Exercise instructions: Give the data a second time, exactly and in full.

Provided data:
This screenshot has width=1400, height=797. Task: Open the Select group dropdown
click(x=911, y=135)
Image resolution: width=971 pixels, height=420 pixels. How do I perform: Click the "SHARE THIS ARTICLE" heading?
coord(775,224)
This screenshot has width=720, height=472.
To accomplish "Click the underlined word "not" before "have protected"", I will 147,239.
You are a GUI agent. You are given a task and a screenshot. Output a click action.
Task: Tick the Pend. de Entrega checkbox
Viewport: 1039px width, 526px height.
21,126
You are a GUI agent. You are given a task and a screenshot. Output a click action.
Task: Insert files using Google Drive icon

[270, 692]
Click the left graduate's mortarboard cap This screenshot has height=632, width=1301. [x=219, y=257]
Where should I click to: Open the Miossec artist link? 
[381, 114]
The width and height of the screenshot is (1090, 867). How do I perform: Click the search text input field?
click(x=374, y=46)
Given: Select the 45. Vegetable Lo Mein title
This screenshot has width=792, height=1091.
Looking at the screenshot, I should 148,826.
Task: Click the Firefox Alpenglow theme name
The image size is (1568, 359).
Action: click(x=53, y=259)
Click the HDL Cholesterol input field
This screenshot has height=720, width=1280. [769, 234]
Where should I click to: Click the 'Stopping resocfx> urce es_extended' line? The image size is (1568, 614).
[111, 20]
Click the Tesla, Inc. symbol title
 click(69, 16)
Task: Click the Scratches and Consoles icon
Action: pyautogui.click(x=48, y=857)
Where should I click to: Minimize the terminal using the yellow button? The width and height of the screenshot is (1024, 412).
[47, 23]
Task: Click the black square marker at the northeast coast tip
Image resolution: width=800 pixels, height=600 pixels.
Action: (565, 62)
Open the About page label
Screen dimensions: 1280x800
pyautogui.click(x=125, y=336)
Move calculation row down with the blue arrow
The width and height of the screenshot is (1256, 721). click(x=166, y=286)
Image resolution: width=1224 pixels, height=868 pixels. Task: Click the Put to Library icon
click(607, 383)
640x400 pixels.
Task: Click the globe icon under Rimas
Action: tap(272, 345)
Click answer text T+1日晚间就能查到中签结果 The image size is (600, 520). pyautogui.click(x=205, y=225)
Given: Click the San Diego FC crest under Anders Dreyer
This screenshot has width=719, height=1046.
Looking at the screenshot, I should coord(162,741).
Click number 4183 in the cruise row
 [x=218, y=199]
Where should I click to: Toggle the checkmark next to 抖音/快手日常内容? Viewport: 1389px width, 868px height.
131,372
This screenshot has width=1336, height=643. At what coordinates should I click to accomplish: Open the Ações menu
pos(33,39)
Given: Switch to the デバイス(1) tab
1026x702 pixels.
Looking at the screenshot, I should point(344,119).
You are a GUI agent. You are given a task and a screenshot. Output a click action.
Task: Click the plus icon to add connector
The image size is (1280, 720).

Finished exercise:
This screenshot has width=1400, height=797. Task: Open the Select group dropdown
click(x=911, y=135)
Image resolution: width=971 pixels, height=420 pixels. How do I perform: Click the "SHARE THIS ARTICLE" heading?
coord(775,224)
This screenshot has width=720, height=472.
To accomplish "Click the underlined word "not" before "have protected"", I will 147,239.
You are a GUI agent. You are given a task and a screenshot. Output a click action.
Task: Tick the Pend. de Entrega checkbox
Viewport: 1039px width, 526px height.
21,126
You are a GUI agent. You are given a task and a screenshot. Output a click action.
Task: Insert files using Google Drive icon

[270, 692]
Click the left graduate's mortarboard cap This screenshot has height=632, width=1301. [x=219, y=257]
Where should I click to: Open the Miossec artist link? 
[381, 114]
The width and height of the screenshot is (1090, 867). How do I perform: Click the search text input field?
click(x=374, y=46)
Given: Select the 45. Vegetable Lo Mein title
This screenshot has width=792, height=1091.
Looking at the screenshot, I should 148,826.
Task: Click the Firefox Alpenglow theme name
The image size is (1568, 359).
Action: click(x=53, y=259)
Click the HDL Cholesterol input field
This screenshot has height=720, width=1280. [769, 234]
Where should I click to: Click the 'Stopping resocfx> urce es_extended' line? The image size is (1568, 614).
[111, 20]
Click the Tesla, Inc. symbol title
 click(69, 16)
Task: Click the Scratches and Consoles icon
Action: pyautogui.click(x=48, y=857)
Where should I click to: Minimize the terminal using the yellow button? The width and height of the screenshot is (1024, 412).
[47, 23]
Task: Click the black square marker at the northeast coast tip
Image resolution: width=800 pixels, height=600 pixels.
Action: (565, 62)
Open the About page label
Screen dimensions: 1280x800
pyautogui.click(x=125, y=336)
Move calculation row down with the blue arrow
The width and height of the screenshot is (1256, 721). click(x=166, y=286)
Image resolution: width=1224 pixels, height=868 pixels. Task: Click the Put to Library icon
click(607, 383)
640x400 pixels.
Task: Click the globe icon under Rimas
Action: tap(272, 345)
Click answer text T+1日晚间就能查到中签结果 The image size is (600, 520). pyautogui.click(x=205, y=225)
Given: Click the San Diego FC crest under Anders Dreyer
This screenshot has width=719, height=1046.
Looking at the screenshot, I should coord(162,741).
Click number 4183 in the cruise row
 [x=218, y=199]
Where should I click to: Toggle the checkmark next to 抖音/快手日常内容? Viewport: 1389px width, 868px height.
131,372
This screenshot has width=1336, height=643. At what coordinates should I click to accomplish: Open the Ações menu
pos(33,39)
Given: Switch to the デバイス(1) tab
1026x702 pixels.
Looking at the screenshot, I should point(344,119).
You are a GUI agent. You are given a task and a screenshot. Output a click action.
Task: Click the plus icon to add connector
The image size is (1280, 720).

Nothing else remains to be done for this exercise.